━━━━━ EXCERPTED RECORDS
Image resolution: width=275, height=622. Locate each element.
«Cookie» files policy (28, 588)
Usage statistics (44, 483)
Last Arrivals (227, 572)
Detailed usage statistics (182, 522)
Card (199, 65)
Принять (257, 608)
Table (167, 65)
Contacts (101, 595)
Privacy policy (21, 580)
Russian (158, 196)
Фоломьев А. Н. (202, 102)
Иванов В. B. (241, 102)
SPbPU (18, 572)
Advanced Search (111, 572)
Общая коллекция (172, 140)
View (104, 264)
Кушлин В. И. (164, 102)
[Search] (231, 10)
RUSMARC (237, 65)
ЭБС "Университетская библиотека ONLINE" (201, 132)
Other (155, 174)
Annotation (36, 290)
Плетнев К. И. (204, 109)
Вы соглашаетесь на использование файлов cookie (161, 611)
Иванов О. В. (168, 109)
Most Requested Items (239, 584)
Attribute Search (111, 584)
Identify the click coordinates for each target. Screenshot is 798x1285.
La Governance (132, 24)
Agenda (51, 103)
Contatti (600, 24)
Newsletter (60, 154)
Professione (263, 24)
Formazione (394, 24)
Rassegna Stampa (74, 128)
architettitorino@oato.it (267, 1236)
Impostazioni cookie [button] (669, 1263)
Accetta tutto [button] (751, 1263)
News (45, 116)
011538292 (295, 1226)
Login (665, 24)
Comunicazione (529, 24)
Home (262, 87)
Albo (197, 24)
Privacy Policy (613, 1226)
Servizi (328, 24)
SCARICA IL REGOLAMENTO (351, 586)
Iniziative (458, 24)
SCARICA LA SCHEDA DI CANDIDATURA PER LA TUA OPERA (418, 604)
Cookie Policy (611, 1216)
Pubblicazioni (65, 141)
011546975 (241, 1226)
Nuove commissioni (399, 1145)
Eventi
━━━━━━━━━━
- **WHAT YOU SHOULD DO**
Rescale the listing, starting with the line that contains "Detailed usage statistics (182, 522)" and going on through the end of the listing. Write out each line again, requests included, and multiply every coordinate in the answers by 2.05, rounding to the nearest whole number with halves going up.

- **OUTPUT OF THE TASK**
Detailed usage statistics (373, 1070)
Card (408, 133)
Принять (527, 1246)
Table (342, 133)
Contacts (207, 1220)
Privacy policy (43, 1189)
Russian (324, 402)
Фоломьев А. Н. (414, 209)
Иванов В. B. (494, 209)
SPbPU (37, 1173)
Advanced Search (228, 1173)
Общая коллекция (353, 287)
View (213, 541)
Кушлин В. И. (336, 209)
[Search] (474, 21)
RUSMARC (486, 133)
ЭБС "Университетская библиотека ONLINE" (412, 271)
Other (318, 357)
Annotation (74, 595)
Плетнев К. И. (418, 223)
Вы соглашаетесь на использование файлов cookie (330, 1253)
Иванов О. В. (344, 223)
Most Requested Items (490, 1197)
Attribute Search (228, 1197)
Identify the click coordinates for each target. Screenshot is 798x1285.
La Governance (271, 49)
Agenda (105, 211)
Contatti (1230, 49)
Newsletter (123, 316)
Professione (539, 49)
Formazione (808, 49)
Rassegna Stampa (152, 262)
architettitorino@oato.it (547, 2534)
Impostazioni cookie [button] (1371, 2589)
Accetta tutto [button] (1540, 2589)
News (92, 238)
011538292 (605, 2513)
Login (1363, 49)
Comunicazione (1084, 49)
Home (537, 178)
Albo (404, 49)
Privacy Policy (1257, 2513)
Servizi (672, 49)
SCARICA IL REGOLAMENTO (720, 1201)
Iniziative (939, 49)
SCARICA LA SCHEDA DI CANDIDATURA PER LA TUA OPERA (857, 1238)
Cookie Policy (1253, 2493)
Pubblicazioni (133, 289)
011546975 (494, 2513)
Nuove commissioni (818, 2347)
Eventi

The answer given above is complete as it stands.